'''
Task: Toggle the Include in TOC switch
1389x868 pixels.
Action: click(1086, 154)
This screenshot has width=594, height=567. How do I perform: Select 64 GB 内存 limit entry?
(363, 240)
'''
__WHAT IS EXPECTED__
Give back exactly the lines from the one containing "1389x868 pixels." through the last line of the records.

__SOLUTION__
1389x868 pixels.
Action: click(1086, 154)
This screenshot has width=594, height=567. How do I perform: Select 64 GB 内存 limit entry?
(363, 240)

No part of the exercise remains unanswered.